Oh breathless space,
While she,
Just risen from the waves,
Runs, runs to reach the land.
(Ah, keenest personal moment
When mouth unkissed turns eager-slow and tremulous
Towards lover’s mouth,
That tremulous and eager-slow
Droops down to it:
But breathless space of breath or two
Lies in between
Before the mouth upturned and mouth down-drooped
Shall meet and make the kiss.)
Look. Look..
She runs..
Love fresh-emerged,
Desire new-born..
Blown on by wind,
And shone on by the sun,
She rises from the waves
And running,
Hastens, hastens to the land.
Belovèd and Belovèd and Belovèd,
Even so right
And beautiful and undenied
Is my desire;
Even so longing-swift
I run to your receiving arms.
O Aphrodite!
O Aphrodite, hear!
Hear my wrung cry flame upward poignant-glad...
This is my time for me.
I too am young;
I too am all of love!
1905.
The Mother Exultant
Joy!

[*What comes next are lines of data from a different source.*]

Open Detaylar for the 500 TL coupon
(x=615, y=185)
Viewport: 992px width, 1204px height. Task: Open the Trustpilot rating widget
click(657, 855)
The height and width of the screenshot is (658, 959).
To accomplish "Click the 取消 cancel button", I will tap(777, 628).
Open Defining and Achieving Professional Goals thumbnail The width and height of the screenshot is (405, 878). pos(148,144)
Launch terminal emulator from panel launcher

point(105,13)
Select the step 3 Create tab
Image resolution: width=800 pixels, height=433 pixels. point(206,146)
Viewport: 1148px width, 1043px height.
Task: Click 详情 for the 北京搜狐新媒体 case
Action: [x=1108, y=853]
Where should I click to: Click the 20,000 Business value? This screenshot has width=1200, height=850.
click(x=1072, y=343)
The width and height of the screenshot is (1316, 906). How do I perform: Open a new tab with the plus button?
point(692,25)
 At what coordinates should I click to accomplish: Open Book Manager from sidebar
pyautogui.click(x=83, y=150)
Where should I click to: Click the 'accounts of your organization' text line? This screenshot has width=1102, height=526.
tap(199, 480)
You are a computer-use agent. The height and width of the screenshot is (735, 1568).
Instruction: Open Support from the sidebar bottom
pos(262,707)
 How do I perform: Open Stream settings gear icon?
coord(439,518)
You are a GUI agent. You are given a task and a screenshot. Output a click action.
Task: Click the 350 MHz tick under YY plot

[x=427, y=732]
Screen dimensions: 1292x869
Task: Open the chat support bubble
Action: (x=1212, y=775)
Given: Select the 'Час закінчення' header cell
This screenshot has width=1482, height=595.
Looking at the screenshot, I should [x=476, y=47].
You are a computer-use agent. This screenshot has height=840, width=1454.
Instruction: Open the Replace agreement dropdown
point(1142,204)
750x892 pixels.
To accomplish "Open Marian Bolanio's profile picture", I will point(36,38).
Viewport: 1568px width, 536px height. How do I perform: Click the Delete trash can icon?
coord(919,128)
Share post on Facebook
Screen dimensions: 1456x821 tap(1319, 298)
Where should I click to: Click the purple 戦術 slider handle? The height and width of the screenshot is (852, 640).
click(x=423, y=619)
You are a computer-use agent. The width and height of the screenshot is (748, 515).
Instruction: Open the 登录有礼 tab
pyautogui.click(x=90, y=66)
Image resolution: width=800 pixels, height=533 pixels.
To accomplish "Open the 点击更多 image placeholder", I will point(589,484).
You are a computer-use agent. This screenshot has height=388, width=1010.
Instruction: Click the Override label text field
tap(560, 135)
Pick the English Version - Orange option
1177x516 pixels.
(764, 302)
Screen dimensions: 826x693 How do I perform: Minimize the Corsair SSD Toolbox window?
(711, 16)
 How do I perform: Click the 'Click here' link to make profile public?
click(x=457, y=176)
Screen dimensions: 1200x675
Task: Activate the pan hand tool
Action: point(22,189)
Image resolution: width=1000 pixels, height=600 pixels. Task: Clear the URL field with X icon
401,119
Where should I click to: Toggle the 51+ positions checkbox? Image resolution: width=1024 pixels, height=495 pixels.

Joy! Joy!
The hills are glad,
The valleys re-echo with merriment,
In my heart is the sound of laughter,
And my feet dance to the time of it;
Oh, little son, carried light on my shoulder,
Let us go laughing and dancing through the live days,
For this is the hour of the vintage,
When man gathereth for himself the fruits of the vineyard.